# How to construct the single particle function (SPF) basis in MCTDH?

In the multi-configurational time-dependent Hartree (MCTDH) theory, one essential step that reduces the memory and time cost is to form a single particle function (SPF) basis ansatz as shown in equations in (1) and (2) in the linked review literature1.

Equation (1):

(f: degrees of freedom, $$q_1, \ldots, q_f$$: coordinates) \begin{align} \Psi \left( {{q_1}, \ldots {q_f},t} \right) &= \sum\limits_{{j_1}}^{{n_1}} { \ldots \sum\limits_{{j_p}}^{{n_p}} {{A_{{j_1} \ldots {j_p}}}\left( t \right)\varphi _{{j_1}}^{\left( 1 \right)}\left( {{Q_1},t} \right) \ldots } } \varphi _{{j_p}}^{\left( p \right)}\left( {{Q_p},t} \right)\tag{1}\\ &= \sum\limits_J {{A_J}{\Phi _J}}\tag{2} \end{align}

Equation (1) is a direct product expansion of p sets of orthonormal time-dependent basisfunctions $$\left\{ {\varphi {}^{\left( \kappa \right)}} \right\}$$, known as single-particle functions (SPFs). The coordinate for each set of $${n_\kappa }$$ functions is a composite coordinate of one or more system coordinates (equation 2):

$$\begin{array}{c} {Q_\kappa } = \left( {{q_a},{q_b}, \ldots } \right).\tag{2} \end{array}$$

However, the reference fails to explain in detail how to construct time-dependent, orthonormal SPFs from a primitive basis set. How is this done?

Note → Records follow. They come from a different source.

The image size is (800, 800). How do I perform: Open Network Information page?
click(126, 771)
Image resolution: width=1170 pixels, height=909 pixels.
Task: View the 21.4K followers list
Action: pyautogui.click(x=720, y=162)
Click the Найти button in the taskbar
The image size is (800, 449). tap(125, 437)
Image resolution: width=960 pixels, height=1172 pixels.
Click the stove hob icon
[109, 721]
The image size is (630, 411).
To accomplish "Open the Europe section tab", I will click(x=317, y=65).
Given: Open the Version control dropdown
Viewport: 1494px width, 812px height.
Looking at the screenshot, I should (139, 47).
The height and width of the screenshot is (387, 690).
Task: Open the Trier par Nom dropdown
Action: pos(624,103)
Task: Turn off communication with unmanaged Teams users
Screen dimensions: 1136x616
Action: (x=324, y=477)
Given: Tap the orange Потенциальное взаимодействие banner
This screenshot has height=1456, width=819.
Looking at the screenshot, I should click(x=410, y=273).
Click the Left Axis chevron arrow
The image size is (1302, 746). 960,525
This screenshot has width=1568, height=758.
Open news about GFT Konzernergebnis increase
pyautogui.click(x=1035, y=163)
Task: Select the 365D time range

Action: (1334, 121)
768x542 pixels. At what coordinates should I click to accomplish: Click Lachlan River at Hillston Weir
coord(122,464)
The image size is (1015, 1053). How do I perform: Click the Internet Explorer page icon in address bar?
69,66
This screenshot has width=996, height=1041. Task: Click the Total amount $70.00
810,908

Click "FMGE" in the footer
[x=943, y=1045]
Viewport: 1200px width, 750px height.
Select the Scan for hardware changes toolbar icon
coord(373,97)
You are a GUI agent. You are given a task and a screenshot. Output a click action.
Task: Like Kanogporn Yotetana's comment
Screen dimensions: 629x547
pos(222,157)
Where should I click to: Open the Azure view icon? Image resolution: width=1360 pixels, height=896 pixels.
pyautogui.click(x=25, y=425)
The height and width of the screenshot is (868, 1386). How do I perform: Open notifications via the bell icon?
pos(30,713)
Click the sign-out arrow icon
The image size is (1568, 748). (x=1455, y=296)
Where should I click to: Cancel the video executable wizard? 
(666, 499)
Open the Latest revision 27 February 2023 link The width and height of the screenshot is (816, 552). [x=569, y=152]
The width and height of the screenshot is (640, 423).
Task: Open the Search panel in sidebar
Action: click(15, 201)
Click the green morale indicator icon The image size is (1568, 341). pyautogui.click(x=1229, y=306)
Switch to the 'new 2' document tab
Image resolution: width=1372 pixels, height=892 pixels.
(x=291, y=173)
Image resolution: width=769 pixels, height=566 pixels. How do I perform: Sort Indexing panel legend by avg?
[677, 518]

1. G.A. Worth, et al. Using the MCTDH wavepacket propagation method to describe multimode non-adiabatic dynamics. Int. Rev. Phys. Chem. 27, 569–606 (2008). DOI: 10.1080/01442350802137656.
• That would be nice if you could add the referred equations as part of your question. Jul 7, 2020 at 22:57
• Paulie, I did not vote to close here, but you will have to show Eqs. 1 and 2 in order for the rest of the community to take back their close votes I think. You have 4 close votes and with 1 more the question will become closed. Jul 13, 2020 at 23:12
• All right. I will try to add equations when I have time. I am really busy these days. Jul 14, 2020 at 1:23

I believe that Eq.13 of the same reference is the construction you are asking about. Since MCTDH is an initial value problem, you have to construct the SPFs at the initial time by choosing the initial value of the time-dependent coefficients $$a^{(\kappa)}_{kj}$$ and then MCTDH will propagate these coefficients. Then your question becomes "how to construct the SPFs at initial time?", which is up to you when you choose your initial condition.

The only constraint is that you need to choose the coefficients so that the SPFs are initially orthonormalized (the MCTDH propagation retains the orthonormalization). This amounts to choose the coefficients such that $$\begin{equation}\tag{1} \sum_{lm}(a^{(\kappa)}_{lj})^*\langle \chi^{(\kappa)}_l | \chi^{(\kappa)}_m \rangle a^{(\kappa)}_{mk}=\delta_{jk}, \end{equation}$$ where $$\delta_{jk}$$ is the Kronecker delta. If the primitive basis is already orthonormal, $$\langle \chi^{(\kappa)}_l | \chi^{(\kappa)}_m \rangle=\delta_{lm}$$, the coefficients just represent an ensemble of orthonormalized vectors, but if the primitive basis is not orthonormal, you will have to use your favorite orthonormalization scheme (e.g. Gram–Schmidt or using a singular value decomposition among others).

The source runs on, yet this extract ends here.